A group of nine medical groups across the country representing nearly 375,000 doctors in all specialties, in search of a more sensible treatment protocol, has come up with a list of 45 tests and procedures they say are overprescribed. Not only are they too often ordered when a particular case does not warrant them, some of these tests actually put patients at risk, sometimes by exposure to radiation.
The United States spends far more than any other nation on health care, and yet millions of Americans do not have access to proper medical care, and thousands die every year because they are uninsured and can't pay for treatments they need.
This group of physicians rightly believes that adopting a protocol for tests that rely on best practices instead of the current system of paying doctors for individual procedures could lower the overall cost of medical care by tens of billions, maybe hundreds of billions of dollars over time.
The Affordable Care Act encourages the use of best practices checklists to reduce unneeded testing, but it does not go far enough. And the U.S. Supreme Court could throw out even those changes if it declares the law unconstitutional.
When Obamacare was passed two years ago, Republicans criticized a provision of the law that would allow Medicare payments to doctors for time spent talking to patients about end-of-life care. The GOP mantra was "Obama's death panels," when the provision was totally voluntary, and fit precisely with what physicians are recommending.
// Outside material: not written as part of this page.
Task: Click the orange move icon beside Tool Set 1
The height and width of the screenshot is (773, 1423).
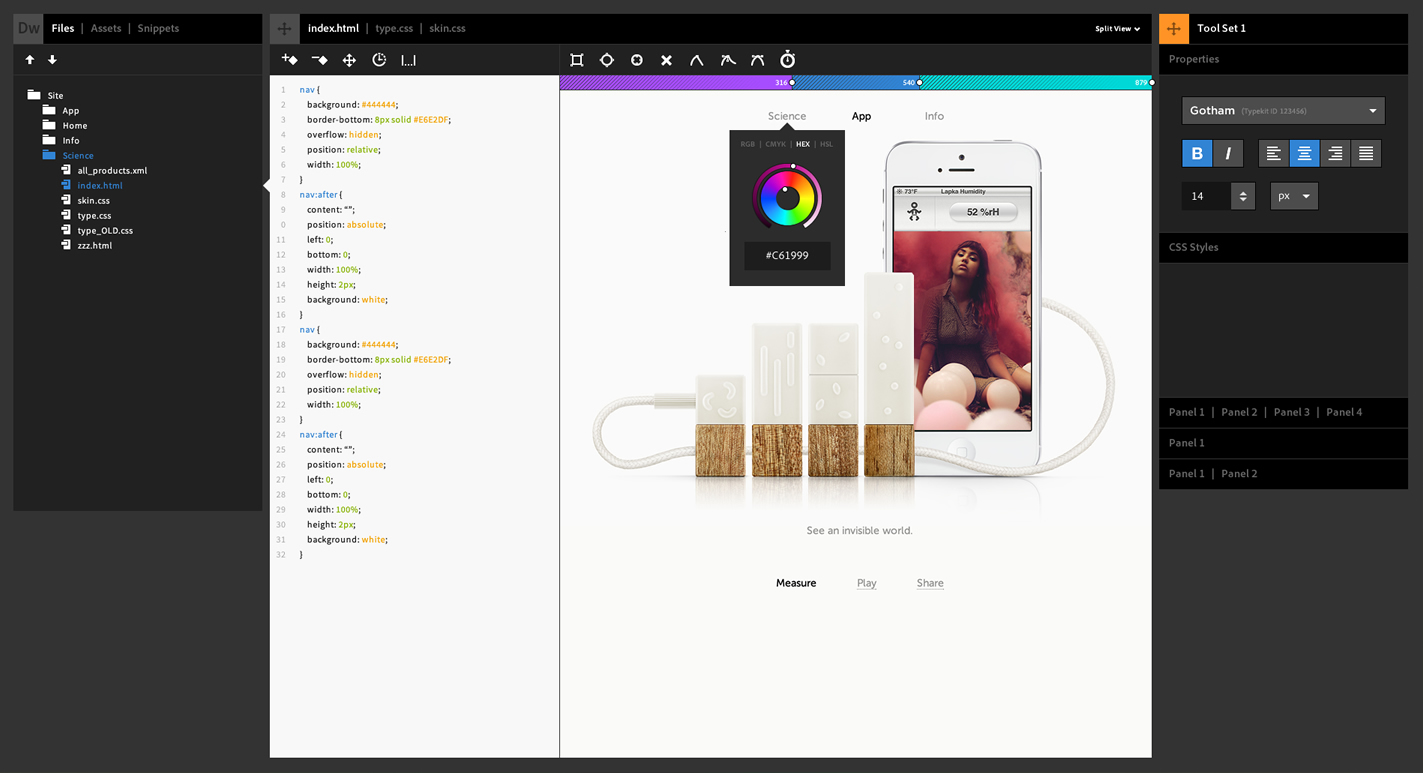Action: click(x=1174, y=28)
The group's recommendation includes stopping treatment for terminally ill cancer patients in the end stages of the disease who have not responded to multiple treatments.
It's shocking that Americans and their insurance companies are spending billions on such treatments as chemotherapy in the final weeks of life when hospice care to alleviate pain and make the dying patient more comfortable would be more humane as well as save money.
Doctors should be paid for results and coordination, not for performing procedure after procedure, just as these doctors recommend. It's the best way to make health care more affordable for all.